Please output all of the material below word for word, with no changes.

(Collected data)
--- Begin ---

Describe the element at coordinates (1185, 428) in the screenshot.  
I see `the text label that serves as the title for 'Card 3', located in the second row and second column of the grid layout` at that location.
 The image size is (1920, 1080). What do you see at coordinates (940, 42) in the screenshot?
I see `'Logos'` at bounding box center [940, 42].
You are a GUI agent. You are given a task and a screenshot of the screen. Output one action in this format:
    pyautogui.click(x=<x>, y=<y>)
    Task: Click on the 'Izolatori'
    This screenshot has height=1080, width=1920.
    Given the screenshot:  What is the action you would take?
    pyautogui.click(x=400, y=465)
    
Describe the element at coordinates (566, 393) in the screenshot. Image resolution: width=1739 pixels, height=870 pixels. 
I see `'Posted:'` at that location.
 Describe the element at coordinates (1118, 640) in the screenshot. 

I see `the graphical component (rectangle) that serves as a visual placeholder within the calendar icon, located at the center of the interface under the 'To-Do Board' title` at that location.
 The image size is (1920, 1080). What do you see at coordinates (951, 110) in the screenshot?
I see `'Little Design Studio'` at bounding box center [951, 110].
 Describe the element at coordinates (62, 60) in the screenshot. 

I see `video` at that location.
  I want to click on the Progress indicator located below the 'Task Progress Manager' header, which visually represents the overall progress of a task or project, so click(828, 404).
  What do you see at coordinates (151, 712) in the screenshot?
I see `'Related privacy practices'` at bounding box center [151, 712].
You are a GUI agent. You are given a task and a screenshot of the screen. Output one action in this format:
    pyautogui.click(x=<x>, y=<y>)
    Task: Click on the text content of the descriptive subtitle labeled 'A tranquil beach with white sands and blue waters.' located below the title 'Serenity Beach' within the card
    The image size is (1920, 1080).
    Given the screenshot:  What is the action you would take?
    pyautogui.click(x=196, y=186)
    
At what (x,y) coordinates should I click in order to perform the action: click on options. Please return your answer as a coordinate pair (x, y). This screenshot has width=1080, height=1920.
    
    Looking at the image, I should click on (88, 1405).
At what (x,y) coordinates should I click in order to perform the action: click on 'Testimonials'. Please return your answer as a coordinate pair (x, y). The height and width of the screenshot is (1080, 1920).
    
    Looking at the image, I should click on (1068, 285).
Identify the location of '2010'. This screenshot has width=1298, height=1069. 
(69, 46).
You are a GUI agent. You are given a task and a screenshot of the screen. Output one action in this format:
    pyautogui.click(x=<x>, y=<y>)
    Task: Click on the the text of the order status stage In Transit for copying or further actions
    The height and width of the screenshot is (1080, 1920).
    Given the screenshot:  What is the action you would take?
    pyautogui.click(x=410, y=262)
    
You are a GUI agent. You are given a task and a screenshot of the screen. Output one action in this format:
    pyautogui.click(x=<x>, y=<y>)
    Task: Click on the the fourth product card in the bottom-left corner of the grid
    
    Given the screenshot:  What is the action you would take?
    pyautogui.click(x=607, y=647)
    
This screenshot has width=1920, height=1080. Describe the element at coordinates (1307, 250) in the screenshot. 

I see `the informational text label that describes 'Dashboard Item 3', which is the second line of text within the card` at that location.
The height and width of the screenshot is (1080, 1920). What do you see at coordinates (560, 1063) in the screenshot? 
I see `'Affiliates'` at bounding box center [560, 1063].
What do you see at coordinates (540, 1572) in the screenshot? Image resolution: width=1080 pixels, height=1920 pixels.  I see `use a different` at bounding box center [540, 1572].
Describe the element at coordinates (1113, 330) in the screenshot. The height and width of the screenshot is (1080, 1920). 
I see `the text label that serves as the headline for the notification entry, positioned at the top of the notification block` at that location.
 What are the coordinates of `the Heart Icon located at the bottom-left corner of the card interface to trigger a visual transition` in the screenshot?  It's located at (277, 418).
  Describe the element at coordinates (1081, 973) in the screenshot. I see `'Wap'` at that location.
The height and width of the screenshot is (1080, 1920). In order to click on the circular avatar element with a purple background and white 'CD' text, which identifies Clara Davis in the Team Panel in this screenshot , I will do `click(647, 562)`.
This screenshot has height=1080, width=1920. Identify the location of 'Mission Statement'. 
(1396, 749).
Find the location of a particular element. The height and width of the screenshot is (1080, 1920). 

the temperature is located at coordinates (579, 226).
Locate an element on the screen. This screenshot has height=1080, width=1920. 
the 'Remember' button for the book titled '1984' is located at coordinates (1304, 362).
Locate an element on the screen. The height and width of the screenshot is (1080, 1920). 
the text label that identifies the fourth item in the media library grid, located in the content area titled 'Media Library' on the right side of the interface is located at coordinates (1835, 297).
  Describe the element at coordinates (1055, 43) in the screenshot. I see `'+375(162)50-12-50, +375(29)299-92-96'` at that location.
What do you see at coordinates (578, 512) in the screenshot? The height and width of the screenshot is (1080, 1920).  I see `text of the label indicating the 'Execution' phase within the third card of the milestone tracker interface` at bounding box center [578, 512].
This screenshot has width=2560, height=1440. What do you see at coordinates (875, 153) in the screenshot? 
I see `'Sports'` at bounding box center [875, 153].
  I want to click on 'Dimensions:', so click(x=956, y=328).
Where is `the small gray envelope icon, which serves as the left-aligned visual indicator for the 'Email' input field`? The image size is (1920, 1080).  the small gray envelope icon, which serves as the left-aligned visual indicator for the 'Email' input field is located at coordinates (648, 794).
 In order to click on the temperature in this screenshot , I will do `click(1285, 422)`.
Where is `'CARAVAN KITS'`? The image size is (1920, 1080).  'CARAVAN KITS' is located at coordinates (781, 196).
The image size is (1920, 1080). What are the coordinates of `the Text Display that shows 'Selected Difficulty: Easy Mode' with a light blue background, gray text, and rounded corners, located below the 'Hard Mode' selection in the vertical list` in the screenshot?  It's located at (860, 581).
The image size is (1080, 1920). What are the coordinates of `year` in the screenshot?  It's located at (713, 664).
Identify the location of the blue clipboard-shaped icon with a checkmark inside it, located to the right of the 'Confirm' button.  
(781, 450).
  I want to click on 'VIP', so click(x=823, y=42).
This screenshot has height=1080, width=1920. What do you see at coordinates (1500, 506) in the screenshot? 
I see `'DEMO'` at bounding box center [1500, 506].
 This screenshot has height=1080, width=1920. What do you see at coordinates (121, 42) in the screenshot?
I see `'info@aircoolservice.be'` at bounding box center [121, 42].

--- End ---

== Exercise answer ==
Describe the element at coordinates (1185, 428) in the screenshot.  
I see `the text label that serves as the title for 'Card 3', located in the second row and second column of the grid layout` at that location.
 The image size is (1920, 1080). What do you see at coordinates (940, 42) in the screenshot?
I see `'Logos'` at bounding box center [940, 42].
You are a GUI agent. You are given a task and a screenshot of the screen. Output one action in this format:
    pyautogui.click(x=<x>, y=<y>)
    Task: Click on the 'Izolatori'
    This screenshot has height=1080, width=1920.
    Given the screenshot:  What is the action you would take?
    pyautogui.click(x=400, y=465)
    
Describe the element at coordinates (566, 393) in the screenshot. Image resolution: width=1739 pixels, height=870 pixels. 
I see `'Posted:'` at that location.
 Describe the element at coordinates (1118, 640) in the screenshot. 

I see `the graphical component (rectangle) that serves as a visual placeholder within the calendar icon, located at the center of the interface under the 'To-Do Board' title` at that location.
 The image size is (1920, 1080). What do you see at coordinates (951, 110) in the screenshot?
I see `'Little Design Studio'` at bounding box center [951, 110].
 Describe the element at coordinates (62, 60) in the screenshot. 

I see `video` at that location.
  I want to click on the Progress indicator located below the 'Task Progress Manager' header, which visually represents the overall progress of a task or project, so click(828, 404).
  What do you see at coordinates (151, 712) in the screenshot?
I see `'Related privacy practices'` at bounding box center [151, 712].
You are a GUI agent. You are given a task and a screenshot of the screen. Output one action in this format:
    pyautogui.click(x=<x>, y=<y>)
    Task: Click on the text content of the descriptive subtitle labeled 'A tranquil beach with white sands and blue waters.' located below the title 'Serenity Beach' within the card
    The image size is (1920, 1080).
    Given the screenshot:  What is the action you would take?
    pyautogui.click(x=196, y=186)
    
At what (x,y) coordinates should I click in order to perform the action: click on options. Please return your answer as a coordinate pair (x, y). This screenshot has width=1080, height=1920.
    
    Looking at the image, I should click on (88, 1405).
At what (x,y) coordinates should I click in order to perform the action: click on 'Testimonials'. Please return your answer as a coordinate pair (x, y). The height and width of the screenshot is (1080, 1920).
    
    Looking at the image, I should click on (1068, 285).
Identify the location of '2010'. This screenshot has width=1298, height=1069. 
(69, 46).
You are a GUI agent. You are given a task and a screenshot of the screen. Output one action in this format:
    pyautogui.click(x=<x>, y=<y>)
    Task: Click on the the text of the order status stage In Transit for copying or further actions
    The height and width of the screenshot is (1080, 1920).
    Given the screenshot:  What is the action you would take?
    pyautogui.click(x=410, y=262)
    
You are a GUI agent. You are given a task and a screenshot of the screen. Output one action in this format:
    pyautogui.click(x=<x>, y=<y>)
    Task: Click on the the fourth product card in the bottom-left corner of the grid
    
    Given the screenshot:  What is the action you would take?
    pyautogui.click(x=607, y=647)
    
This screenshot has width=1920, height=1080. Describe the element at coordinates (1307, 250) in the screenshot. 

I see `the informational text label that describes 'Dashboard Item 3', which is the second line of text within the card` at that location.
The height and width of the screenshot is (1080, 1920). What do you see at coordinates (560, 1063) in the screenshot? 
I see `'Affiliates'` at bounding box center [560, 1063].
What do you see at coordinates (540, 1572) in the screenshot? Image resolution: width=1080 pixels, height=1920 pixels.  I see `use a different` at bounding box center [540, 1572].
Describe the element at coordinates (1113, 330) in the screenshot. The height and width of the screenshot is (1080, 1920). 
I see `the text label that serves as the headline for the notification entry, positioned at the top of the notification block` at that location.
 What are the coordinates of `the Heart Icon located at the bottom-left corner of the card interface to trigger a visual transition` in the screenshot?  It's located at (277, 418).
  Describe the element at coordinates (1081, 973) in the screenshot. I see `'Wap'` at that location.
The height and width of the screenshot is (1080, 1920). In order to click on the circular avatar element with a purple background and white 'CD' text, which identifies Clara Davis in the Team Panel in this screenshot , I will do `click(647, 562)`.
This screenshot has height=1080, width=1920. Identify the location of 'Mission Statement'. 
(1396, 749).
Find the location of a particular element. The height and width of the screenshot is (1080, 1920). 

the temperature is located at coordinates (579, 226).
Locate an element on the screen. This screenshot has height=1080, width=1920. 
the 'Remember' button for the book titled '1984' is located at coordinates (1304, 362).
Locate an element on the screen. The height and width of the screenshot is (1080, 1920). 
the text label that identifies the fourth item in the media library grid, located in the content area titled 'Media Library' on the right side of the interface is located at coordinates (1835, 297).
  Describe the element at coordinates (1055, 43) in the screenshot. I see `'+375(162)50-12-50, +375(29)299-92-96'` at that location.
What do you see at coordinates (578, 512) in the screenshot? The height and width of the screenshot is (1080, 1920).  I see `text of the label indicating the 'Execution' phase within the third card of the milestone tracker interface` at bounding box center [578, 512].
This screenshot has width=2560, height=1440. What do you see at coordinates (875, 153) in the screenshot? 
I see `'Sports'` at bounding box center [875, 153].
  I want to click on 'Dimensions:', so click(x=956, y=328).
Where is `the small gray envelope icon, which serves as the left-aligned visual indicator for the 'Email' input field`? The image size is (1920, 1080).  the small gray envelope icon, which serves as the left-aligned visual indicator for the 'Email' input field is located at coordinates (648, 794).
 In order to click on the temperature in this screenshot , I will do `click(1285, 422)`.
Where is `'CARAVAN KITS'`? The image size is (1920, 1080).  'CARAVAN KITS' is located at coordinates (781, 196).
The image size is (1920, 1080). What are the coordinates of `the Text Display that shows 'Selected Difficulty: Easy Mode' with a light blue background, gray text, and rounded corners, located below the 'Hard Mode' selection in the vertical list` in the screenshot?  It's located at (860, 581).
The image size is (1080, 1920). What are the coordinates of `year` in the screenshot?  It's located at (713, 664).
Identify the location of the blue clipboard-shaped icon with a checkmark inside it, located to the right of the 'Confirm' button.  
(781, 450).
  I want to click on 'VIP', so click(x=823, y=42).
This screenshot has height=1080, width=1920. What do you see at coordinates (1500, 506) in the screenshot? 
I see `'DEMO'` at bounding box center [1500, 506].
 This screenshot has height=1080, width=1920. What do you see at coordinates (121, 42) in the screenshot?
I see `'info@aircoolservice.be'` at bounding box center [121, 42].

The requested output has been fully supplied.